[Text under study]
◇ ◇ ◇ ◇
I figure that I have about 20 years left in my career writing software. I've seen address spaces grow from 16 bits (and we used to think "wow, that's BIG") to 64 bits [okay, 48 bits if you're still in denial :-) ] and wow, that's big. But I'll bet I'll see 64 bits generally considered kind of tight before I retire, and I'll bet there are at least half a dozen people on the planet who are up against a 64-bit wall today. (High probability at least a couple of those folks are on HN. Any hands?).
(The world numbers these from 0 to N, least significant to most significant. IBM numbers them from 1 to 32, with 1 being most significant. I guess that made sense to accountants).
For everyone that enjoyed this, there's an entire free online MIT course called Performance Engineering of Software Systems[1] where you'll learn plenty more tricks and common pitfalls like these. You'll also learn how to use tools to debug the low level performance of your programs: looking at cache misses, cpu utilization, time spent per assembly operation and so on. It's pretty cool :)
◇ ◇ ◇ ◇
[Data under study]

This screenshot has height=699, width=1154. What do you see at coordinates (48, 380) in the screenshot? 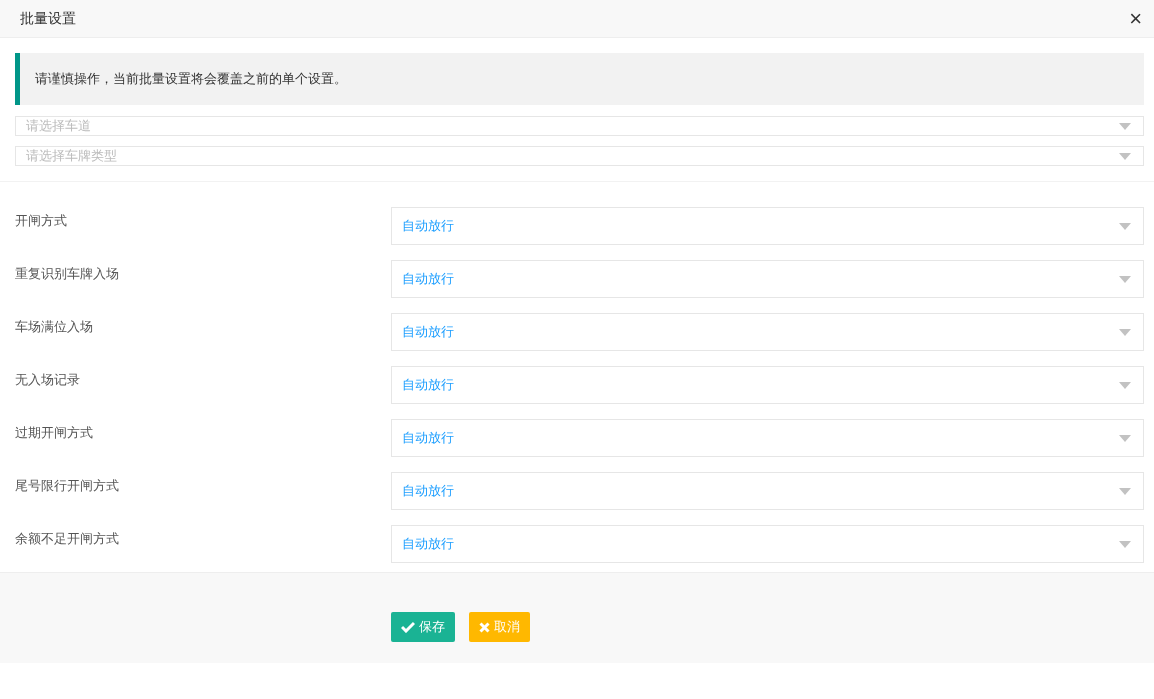
I see `setting-label: 无入场记录` at bounding box center [48, 380].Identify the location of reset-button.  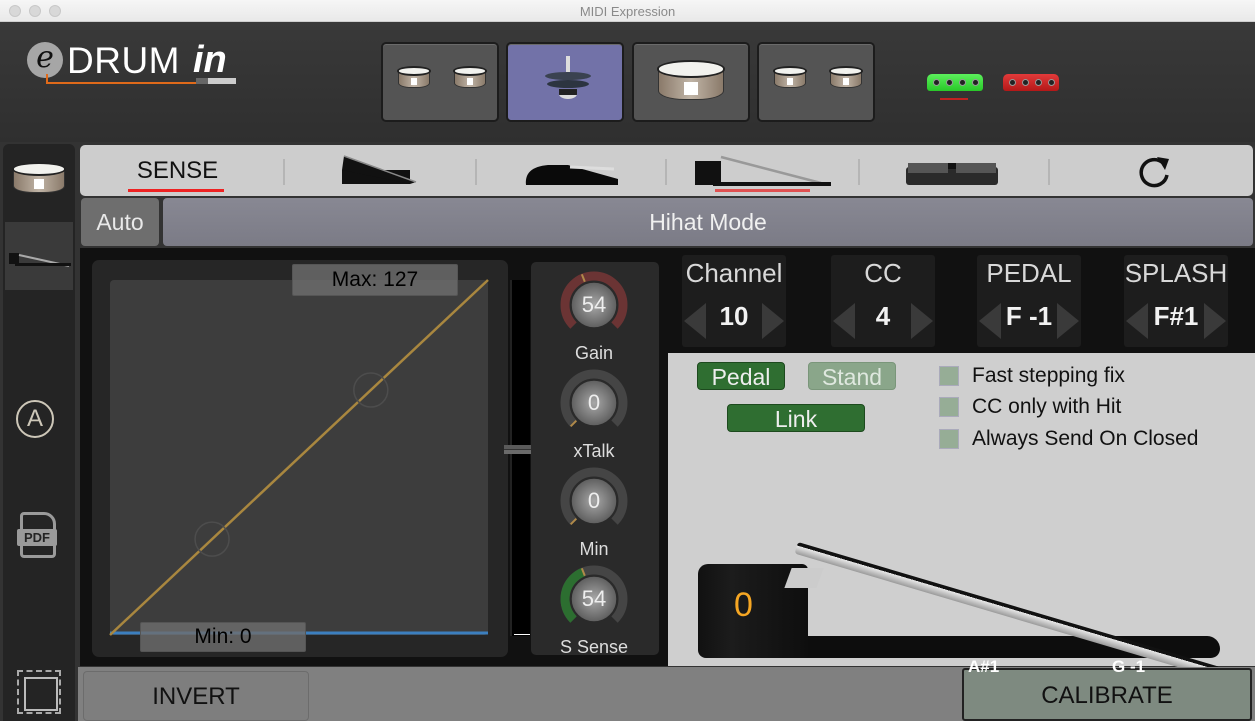
(1155, 170). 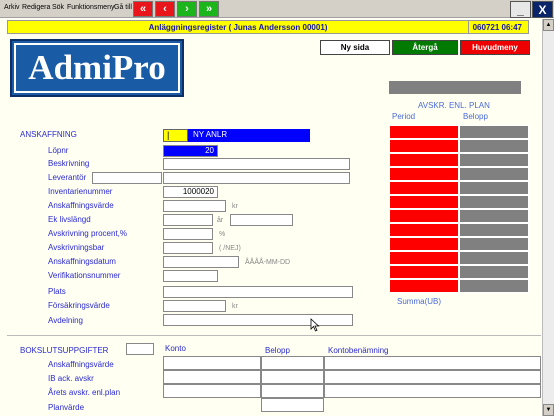 I want to click on plats-field, so click(x=258, y=292).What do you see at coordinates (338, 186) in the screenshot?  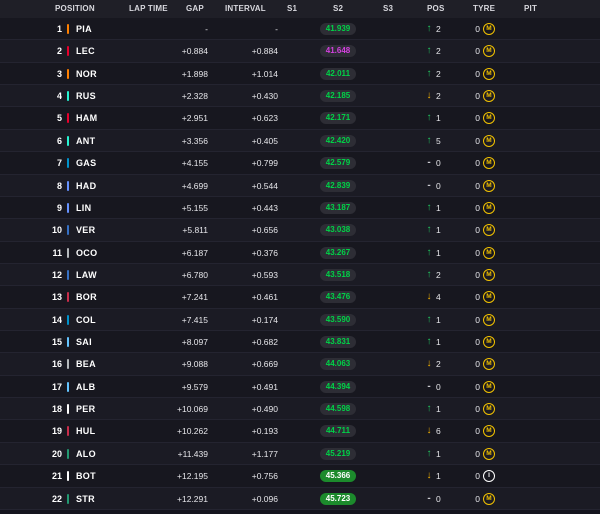 I see `sector2-time: 42.839` at bounding box center [338, 186].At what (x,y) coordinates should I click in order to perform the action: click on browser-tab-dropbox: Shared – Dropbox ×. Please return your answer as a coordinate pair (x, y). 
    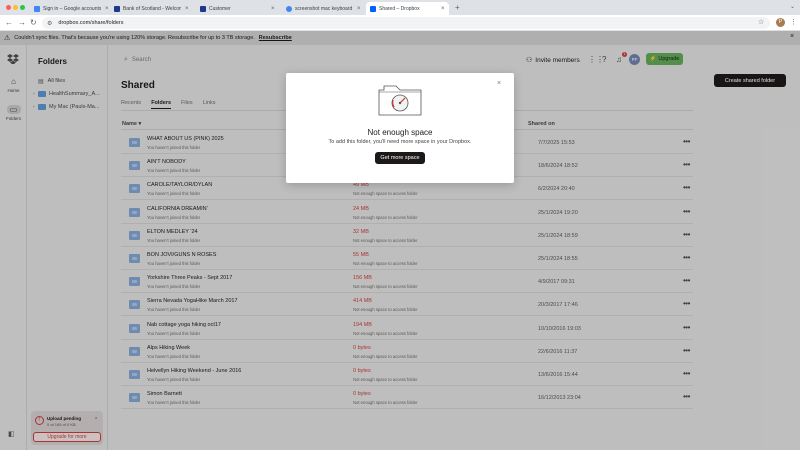
    Looking at the image, I should click on (408, 8).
◇ ◇ ◇ ◇
[Task requirements] Revise the stretch of the forum thread from "(The world numbers" through "pretty cool :)" so that "bookkeepers" stands in place of "accountants". The entries play no part in what comes next and can be left aside.

[Solution to the problem]
(The world numbers these from 0 to N, least significant to most significant. IBM numbers them from 1 to 32, with 1 being most significant. I guess that made sense to bookkeepers).
For everyone that enjoyed this, there's an entire free online MIT course called Performance Engineering of Software Systems[1] where you'll learn plenty more tricks and common pitfalls like these. You'll also learn how to use tools to debug the low level performance of your programs: looking at cache misses, cpu utilization, time spent per assembly operation and so on. It's pretty cool :)